In hindsight, it appears that the Advocate-General's opinion on the matter may have been different if he had been asked specifically whether the move to reduce government stake below 51 per cent would require amendments or repeal of the relevant pieces of legislation. The Advocate-General may also have been in a better position to offer advice if his opinion was sought after the CCD meeting. Again, with the benefit of hindsight, the only possible explanation why this more reasonable approach was not chosen appears to have been the government's haste.

In March, five legal luminaries, among them four former Judges, issued a statement condemning the move to disinvest the government's stake. They remarked that the move was aimed at "bypassing Parliament" and "militated against constitutional propriety and the supremacy of Parliament".

IT is evident that the government charged ahead without taking note of legal norms and paying heed to democratic sentiments, parliamentary practices and popular sentiments on such a divisive issue. Ignoring the fact that the matter was already before the Supreme Court, the government went ahead with due diligence exercise at HPCL. Critics of the government have alleged that though the disinvestment move has been stalled, its rivals have already inspected the books and other records of the company. In particular, Reliance Industries, which is reported to be a serious contender for the company, had already completed due diligence at HPCL. Having completed due diligence, foreign companies such as British Petroleum and the Kuwait Oil Company are also privy to HPCL's commercial secrets.

It was reported that on the day the Supreme Court delivered its judgment, nearly 100 persons from the oil multinational Shell were inspecting the records at the data room of HPCL in New Delhi. Speaking to Frontline, Rajinder Sachar alleged that the government, by acting in haste, had seriously compromised the interests of the company.

Reflecting the divisions in the Union Cabinet, the reactions of the two protagonists in the ongoing disinvestment drama were a study in contrast. Ram Naik termed the judgment as "historic" and quickly announced that the three state-run oil and gas companies - the Indian Oil Corporation, Oil and Natural Gas Corporation (ONGC) and the Gas Authority of India Limited (GAIL) - would not be privatised. He also suggested that ONGC take 26 per cent of HPCL's equity on "nomination basis". He said that this would enable the government to meet its disinvestment target, even if only on nominal terms, while enabling it to stay on the right side of the law.

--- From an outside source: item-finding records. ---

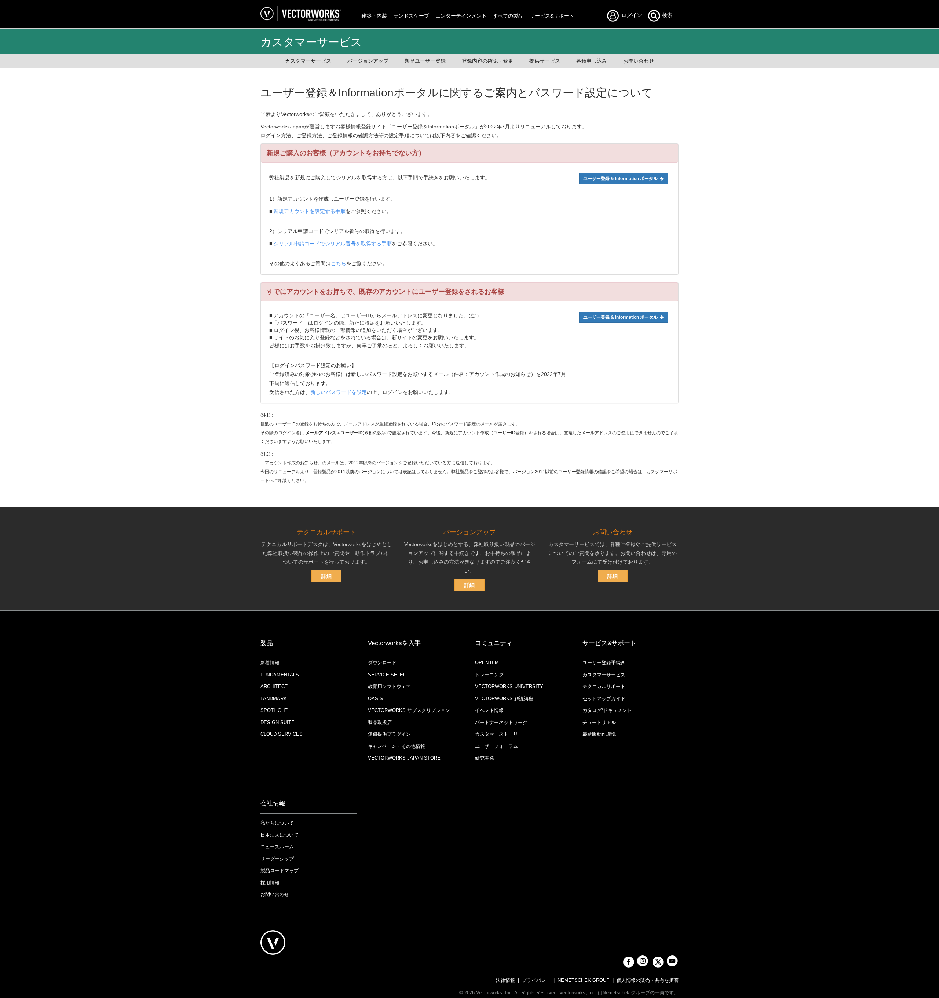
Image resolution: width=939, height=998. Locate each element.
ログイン (633, 15)
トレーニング (489, 674)
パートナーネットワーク (501, 722)
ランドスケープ (411, 16)
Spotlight (274, 710)
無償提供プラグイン (389, 734)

Arun Shourie, in Berlin when the judgment was delivered, could not have disagreed more with his Cabinet colleague. He termed the judgment as "a major setback" and said that the CCD meeting scheduled for October 3 would review the situation. Recognising the scope of the far-reaching judgment, Shourie said that the implications could possibly affect the fate of several other companies ready for disinvestment.

Sachar said that the judgment reflected a simple legal dictum - that an action that is not legal if done directly cannot be done indirectly. He said that when the government moved Parliament to pass the legislation in the 1970s to enable the taking over the assets of the foreign oil companies, it did not do that so that the acquired assets could be passed on to a company like Reliance.

Therefore, if the law prohibited it then, the same law prohibits the sale of the company to a private entity today. Unless the statutes are changed or repealed, the government simply cannot transfer the assets of the two companies to a private entity."

Asked if he would interpret the ruling as "progressive", Sachar remarked: "Things are always to be seen in relative terms. At a time when judicial pronouncements question even the workers' right to strike, I suppose this can be called progressive."